Résumé de la décision :
Cette affaire concerne un litige entre la société Electricité de France (EDF) et la Compagnie nationale du Rhône (CNR) lié à des opérations de "chasse" réalisées par EDF sur les barrages de l'Isère en 2008, qui ont entraîné un envasement des installations hydrauliques de la CNR sur le Rhône. La CNR a demandé une indemnisation pour les dommages subis, EDF ayant été condamnée par le tribunal administratif de Grenoble. En appel, la cour administrative d'appel de Lyon a annulé ce jugement et rejeté la demande d'indemnisation de la CNR. La CNR s'est pourvue en cassation, arguant que la responsabilité d'EDF était engagée, même sans faute de sa part. La décision de la cour administrative d'appel de Lyon a été annulée par le Conseil d'État, qui a reconnu que les dommages subis par la CNR constituaient un dommage accidentel et non lié à l'état normal des ouvrages.
Arguments pertinents :
1. Responsabilité sans faute : Le maître de l'ouvrage (EDF, dans ce cas) est responsable des dommages causés par ses ouvrages publics.
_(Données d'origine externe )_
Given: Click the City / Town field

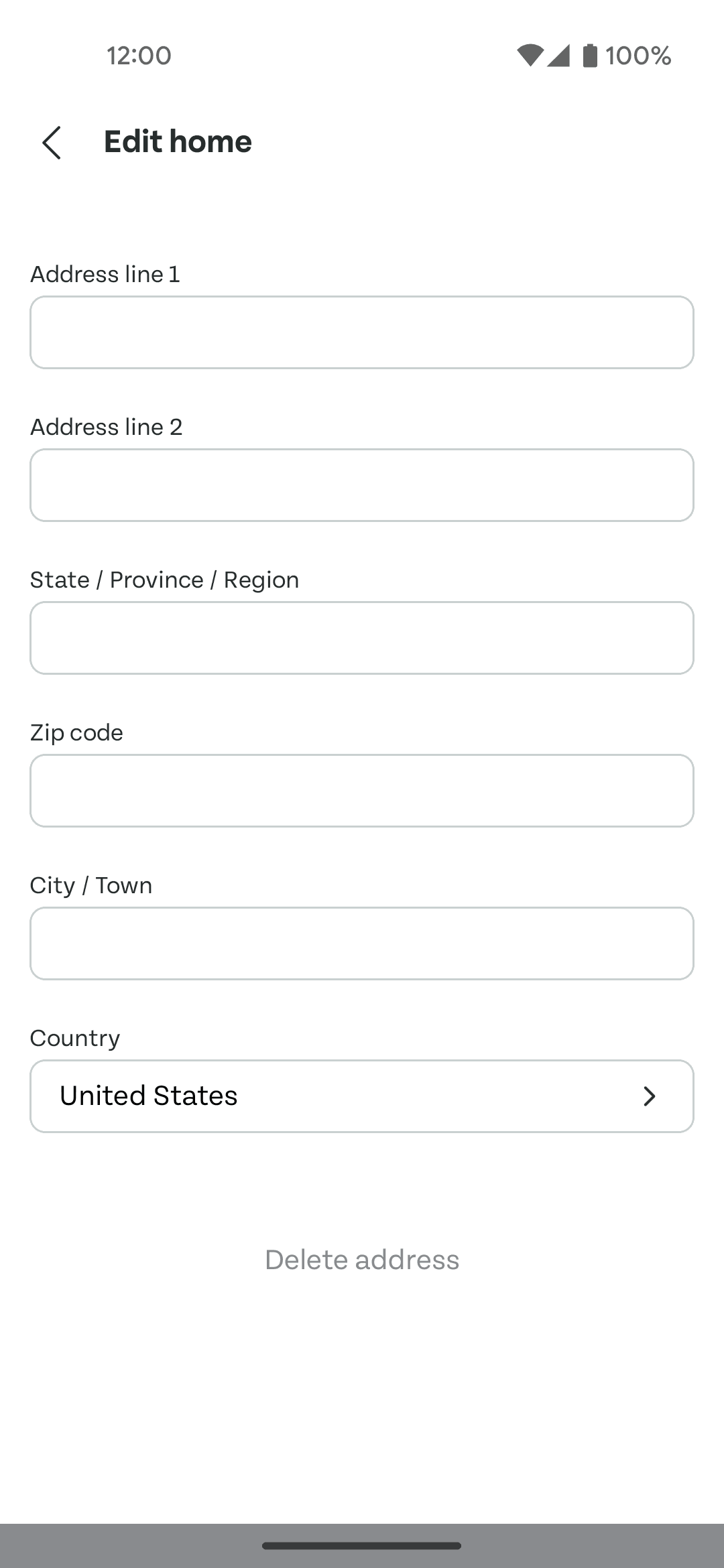Looking at the screenshot, I should (x=362, y=943).
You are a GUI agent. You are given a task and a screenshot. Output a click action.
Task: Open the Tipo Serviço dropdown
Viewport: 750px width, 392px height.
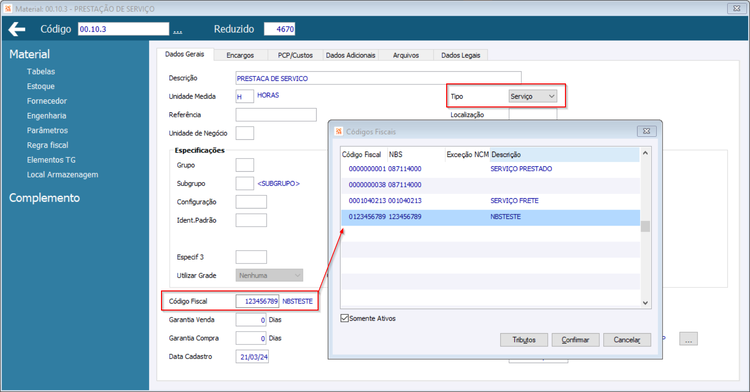click(532, 96)
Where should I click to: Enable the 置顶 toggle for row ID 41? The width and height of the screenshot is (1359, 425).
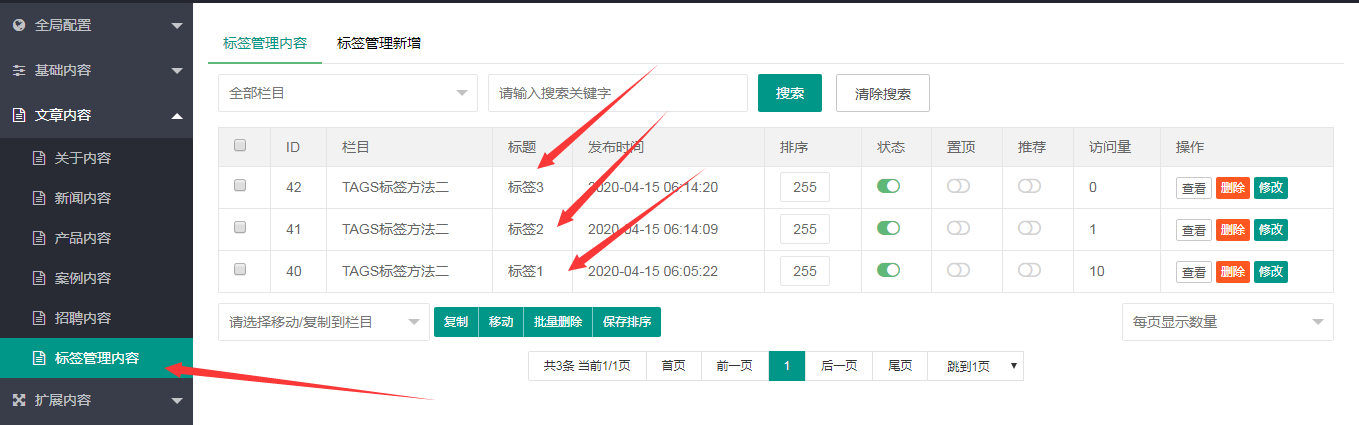958,228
La décision souligne que cette responsabilité est engagée même en l'absence de faute, ce qui est confirmé par le passage suivant : "Le maître de l'ouvrage est responsable, même en l'absence de faute, des dommages que les ouvrages publics dont il a la garde peuvent causer aux tiers."
2. Caractère accidentel des dommages : Le Conseil d'État a mis en avant le fait que les dommages subis par la CNR étaient la conséquence directe des opérations de chasse effectuées par EDF. Il a ainsi contesté la qualification des dommages par la cour d'appel, soulignant que ceux-ci présentaient bien un caractère accidentel, se fondant sur les faits établis par le rapport d'expert, ce qui a conduit à l'annulation de l'arrêt de la cour d'appel.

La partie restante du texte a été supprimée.